Obviously, Quinci had to discard the drug first, so he sunk over half a metric tonne of 80 percent pure cocaine near a cave, with a net, chains, and an anchor. It didn’t take long for the tide to spoil his plans, and the cargo eventually surfaced. The first sighting of the brick-like packages was made by a fisherman, who alerted the authorities. According to The Guardian, “local officers had registered some 270 packages of uncut cocaine, weighing 290kg.” More stacks of the white powder followed in the subsequent weeks, but not everyone was as law-abiding as that first bystander.

Image via Netlix

Decades later, the event became the stuff of legend. Drug traffic and consumption increased in São Miguel, especially in Rabo de Peixe. Cocaine was being sold in socks, beer cups, and plastic bags, for as little as €20 (around $22). As locals described to SIC, those who had been born with nothing became, for lack of a better word, minted. Even a now-former police officer helped out.

“Nowadays, they’re sleeping on money. They kept [the cocaine] and sold it. Some who had never had much, are now wearing a suit and tie,” one man told the outlet. He also shared his personal experience with the drug, saying that before he and his friends knew what it was, they had used it to mark the limits of a soccer field. There are also tales about people mistaking it for flour or sugar, which are represented in the show, as a woman coats fish with it for her lunch and men use it for their coffee.

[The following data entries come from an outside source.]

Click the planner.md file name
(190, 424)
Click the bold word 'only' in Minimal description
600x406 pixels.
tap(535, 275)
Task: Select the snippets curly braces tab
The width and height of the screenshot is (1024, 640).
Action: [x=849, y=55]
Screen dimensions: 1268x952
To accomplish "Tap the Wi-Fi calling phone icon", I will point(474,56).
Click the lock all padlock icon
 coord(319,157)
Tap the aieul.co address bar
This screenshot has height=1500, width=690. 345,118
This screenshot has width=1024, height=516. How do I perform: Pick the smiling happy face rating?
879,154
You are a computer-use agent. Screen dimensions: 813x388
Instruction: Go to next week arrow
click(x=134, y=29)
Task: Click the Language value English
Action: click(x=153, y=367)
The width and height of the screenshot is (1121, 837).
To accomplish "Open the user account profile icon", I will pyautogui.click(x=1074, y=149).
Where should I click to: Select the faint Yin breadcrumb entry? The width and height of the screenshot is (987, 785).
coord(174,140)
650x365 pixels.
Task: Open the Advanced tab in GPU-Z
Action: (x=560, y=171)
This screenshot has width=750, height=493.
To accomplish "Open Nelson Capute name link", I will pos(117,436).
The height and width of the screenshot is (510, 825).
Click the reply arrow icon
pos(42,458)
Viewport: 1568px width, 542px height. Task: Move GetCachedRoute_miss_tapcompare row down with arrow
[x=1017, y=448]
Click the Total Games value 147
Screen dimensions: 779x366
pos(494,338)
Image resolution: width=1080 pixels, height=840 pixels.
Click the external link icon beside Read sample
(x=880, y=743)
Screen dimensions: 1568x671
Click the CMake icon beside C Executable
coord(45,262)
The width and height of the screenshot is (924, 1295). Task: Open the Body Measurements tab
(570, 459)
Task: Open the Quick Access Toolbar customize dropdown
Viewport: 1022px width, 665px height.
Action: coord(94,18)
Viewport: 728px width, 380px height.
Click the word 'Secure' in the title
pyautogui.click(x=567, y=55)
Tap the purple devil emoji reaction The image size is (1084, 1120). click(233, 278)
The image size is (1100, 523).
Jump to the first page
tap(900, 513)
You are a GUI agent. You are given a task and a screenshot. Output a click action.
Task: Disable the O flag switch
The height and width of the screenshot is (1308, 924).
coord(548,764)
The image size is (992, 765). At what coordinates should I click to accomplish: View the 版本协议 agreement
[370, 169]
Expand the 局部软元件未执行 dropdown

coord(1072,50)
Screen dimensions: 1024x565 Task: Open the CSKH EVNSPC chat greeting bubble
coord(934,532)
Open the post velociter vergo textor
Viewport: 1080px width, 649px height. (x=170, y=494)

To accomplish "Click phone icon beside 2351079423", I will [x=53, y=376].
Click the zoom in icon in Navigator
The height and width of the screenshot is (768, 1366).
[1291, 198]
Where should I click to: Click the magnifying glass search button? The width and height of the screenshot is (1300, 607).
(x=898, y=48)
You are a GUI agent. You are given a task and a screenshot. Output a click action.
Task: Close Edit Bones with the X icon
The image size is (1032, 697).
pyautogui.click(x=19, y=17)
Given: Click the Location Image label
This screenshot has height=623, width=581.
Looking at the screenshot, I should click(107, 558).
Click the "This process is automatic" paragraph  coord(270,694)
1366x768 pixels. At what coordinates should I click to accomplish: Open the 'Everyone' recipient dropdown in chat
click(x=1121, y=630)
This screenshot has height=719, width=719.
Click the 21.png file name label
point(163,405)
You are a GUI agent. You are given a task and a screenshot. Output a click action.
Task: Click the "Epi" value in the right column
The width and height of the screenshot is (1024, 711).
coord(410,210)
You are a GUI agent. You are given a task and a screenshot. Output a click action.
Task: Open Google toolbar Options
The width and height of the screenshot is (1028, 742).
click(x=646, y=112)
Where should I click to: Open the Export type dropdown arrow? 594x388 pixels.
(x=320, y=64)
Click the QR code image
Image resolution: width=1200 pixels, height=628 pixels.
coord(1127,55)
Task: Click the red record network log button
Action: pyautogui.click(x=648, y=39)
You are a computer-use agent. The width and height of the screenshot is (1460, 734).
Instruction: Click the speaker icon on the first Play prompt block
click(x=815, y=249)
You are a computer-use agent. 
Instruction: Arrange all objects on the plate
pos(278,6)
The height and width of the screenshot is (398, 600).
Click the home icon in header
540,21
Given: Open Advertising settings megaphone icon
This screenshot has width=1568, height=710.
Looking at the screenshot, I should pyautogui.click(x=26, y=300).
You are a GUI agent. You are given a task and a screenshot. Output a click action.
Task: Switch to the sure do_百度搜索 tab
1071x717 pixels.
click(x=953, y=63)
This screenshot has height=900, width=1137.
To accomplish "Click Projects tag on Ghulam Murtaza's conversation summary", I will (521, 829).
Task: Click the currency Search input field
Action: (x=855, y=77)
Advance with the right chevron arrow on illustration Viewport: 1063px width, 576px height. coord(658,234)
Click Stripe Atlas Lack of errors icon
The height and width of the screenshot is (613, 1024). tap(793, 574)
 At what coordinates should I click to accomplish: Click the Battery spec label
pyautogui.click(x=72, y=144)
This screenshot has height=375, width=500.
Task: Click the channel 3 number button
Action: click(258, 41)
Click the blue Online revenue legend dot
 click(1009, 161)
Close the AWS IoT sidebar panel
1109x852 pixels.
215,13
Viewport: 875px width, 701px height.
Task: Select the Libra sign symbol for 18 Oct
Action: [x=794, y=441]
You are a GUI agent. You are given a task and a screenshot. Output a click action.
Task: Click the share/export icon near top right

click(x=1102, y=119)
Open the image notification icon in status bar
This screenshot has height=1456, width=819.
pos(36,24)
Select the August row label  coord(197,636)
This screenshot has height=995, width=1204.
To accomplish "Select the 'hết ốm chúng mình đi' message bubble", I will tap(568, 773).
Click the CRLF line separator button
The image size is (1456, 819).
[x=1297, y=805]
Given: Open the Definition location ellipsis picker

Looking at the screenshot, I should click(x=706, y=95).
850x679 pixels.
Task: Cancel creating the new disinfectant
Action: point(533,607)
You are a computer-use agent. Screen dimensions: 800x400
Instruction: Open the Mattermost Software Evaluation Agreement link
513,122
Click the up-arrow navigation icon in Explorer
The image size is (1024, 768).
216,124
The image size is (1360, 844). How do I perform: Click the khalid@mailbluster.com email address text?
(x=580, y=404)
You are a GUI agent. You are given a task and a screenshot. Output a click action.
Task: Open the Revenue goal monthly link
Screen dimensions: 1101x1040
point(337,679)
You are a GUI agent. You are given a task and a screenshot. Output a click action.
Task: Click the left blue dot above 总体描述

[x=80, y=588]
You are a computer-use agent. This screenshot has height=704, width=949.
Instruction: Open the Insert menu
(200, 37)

Quinci was arrested eventually, but after a week and a half in prison, he jumped the barbed-wire fence, arms wrapped in bed sheets, and was on the loose for a fortnight. He was found hiding out in the shed of a local drug dealer’s home, Rui Couto, who maintains, to this day, that he the man who the community nicknamed “the Italian” were never in cahoots. Still, his admiration for Quinci is represented by a wooden boat that hangs off his kitchen wall. “He was a good guy, and I miss him,” he told The Guardian.

Quinci reportedly arrived at this man’s house on the day of his son’s baptism. Couto told The Guardian that he was never paid anything for offering shelter, and did so out of kindness. The police say finding Quinci was “the biggest stroke of luck” — they had gone into Couto’s house to search for drugs, and found the Italian drug dealer instead.

The Italian was sentenced to 11 years in prison for drug trafficking and forging documents. Reports vary on how many people died of cocaine-induced overdoses in the months following the astonishing affair — one, two, or three. According to The Guardian, those who had consumed the drug moved on to cheaper heroin afterward, and are still using it today. Now the story served as the inspiration behind Portugal’s most popular television series ever, making it to Netflix’s Top 10 in 35 countries.